| Problem details |
The records below are to be reproduced word for word.

==== Task material

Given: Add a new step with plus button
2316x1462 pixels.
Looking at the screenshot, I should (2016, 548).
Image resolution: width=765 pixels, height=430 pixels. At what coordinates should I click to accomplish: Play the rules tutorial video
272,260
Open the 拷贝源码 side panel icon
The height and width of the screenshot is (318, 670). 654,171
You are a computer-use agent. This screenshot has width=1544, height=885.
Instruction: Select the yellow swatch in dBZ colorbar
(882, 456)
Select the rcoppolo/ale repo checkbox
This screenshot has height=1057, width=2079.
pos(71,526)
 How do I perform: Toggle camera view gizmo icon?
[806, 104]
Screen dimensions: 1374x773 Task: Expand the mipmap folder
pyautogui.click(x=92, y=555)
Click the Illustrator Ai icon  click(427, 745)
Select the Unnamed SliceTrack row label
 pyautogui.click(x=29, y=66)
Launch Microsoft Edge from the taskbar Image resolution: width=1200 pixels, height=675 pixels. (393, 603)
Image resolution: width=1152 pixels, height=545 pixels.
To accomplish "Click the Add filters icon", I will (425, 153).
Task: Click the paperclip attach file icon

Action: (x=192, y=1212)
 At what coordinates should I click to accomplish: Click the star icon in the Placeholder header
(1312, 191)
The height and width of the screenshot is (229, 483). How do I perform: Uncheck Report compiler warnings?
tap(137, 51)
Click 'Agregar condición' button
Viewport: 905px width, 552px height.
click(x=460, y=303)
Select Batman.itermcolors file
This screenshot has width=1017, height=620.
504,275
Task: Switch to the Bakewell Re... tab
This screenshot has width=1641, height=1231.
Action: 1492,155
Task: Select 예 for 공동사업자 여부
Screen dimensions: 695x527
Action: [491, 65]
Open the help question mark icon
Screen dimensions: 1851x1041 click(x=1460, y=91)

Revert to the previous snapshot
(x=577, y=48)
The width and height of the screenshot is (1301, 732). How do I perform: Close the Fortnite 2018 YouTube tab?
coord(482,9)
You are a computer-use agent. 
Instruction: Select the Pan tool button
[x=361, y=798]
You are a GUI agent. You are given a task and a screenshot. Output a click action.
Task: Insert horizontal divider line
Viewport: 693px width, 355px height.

========

| Exercise result |
Given: Add a new step with plus button
2316x1462 pixels.
Looking at the screenshot, I should (2016, 548).
Image resolution: width=765 pixels, height=430 pixels. At what coordinates should I click to accomplish: Play the rules tutorial video
272,260
Open the 拷贝源码 side panel icon
The height and width of the screenshot is (318, 670). 654,171
You are a computer-use agent. This screenshot has width=1544, height=885.
Instruction: Select the yellow swatch in dBZ colorbar
(882, 456)
Select the rcoppolo/ale repo checkbox
This screenshot has height=1057, width=2079.
pos(71,526)
 How do I perform: Toggle camera view gizmo icon?
[806, 104]
Screen dimensions: 1374x773 Task: Expand the mipmap folder
pyautogui.click(x=92, y=555)
Click the Illustrator Ai icon  click(427, 745)
Select the Unnamed SliceTrack row label
 pyautogui.click(x=29, y=66)
Launch Microsoft Edge from the taskbar Image resolution: width=1200 pixels, height=675 pixels. (393, 603)
Image resolution: width=1152 pixels, height=545 pixels.
To accomplish "Click the Add filters icon", I will (425, 153).
Task: Click the paperclip attach file icon

Action: (x=192, y=1212)
 At what coordinates should I click to accomplish: Click the star icon in the Placeholder header
(1312, 191)
The height and width of the screenshot is (229, 483). How do I perform: Uncheck Report compiler warnings?
tap(137, 51)
Click 'Agregar condición' button
Viewport: 905px width, 552px height.
click(x=460, y=303)
Select Batman.itermcolors file
This screenshot has width=1017, height=620.
504,275
Task: Switch to the Bakewell Re... tab
This screenshot has width=1641, height=1231.
Action: 1492,155
Task: Select 예 for 공동사업자 여부
Screen dimensions: 695x527
Action: [491, 65]
Open the help question mark icon
Screen dimensions: 1851x1041 click(x=1460, y=91)

Revert to the previous snapshot
(x=577, y=48)
The width and height of the screenshot is (1301, 732). How do I perform: Close the Fortnite 2018 YouTube tab?
coord(482,9)
You are a computer-use agent. 
Instruction: Select the Pan tool button
[x=361, y=798]
You are a GUI agent. You are given a task and a screenshot. Output a click action.
Task: Insert horizontal divider line
Viewport: 693px width, 355px height.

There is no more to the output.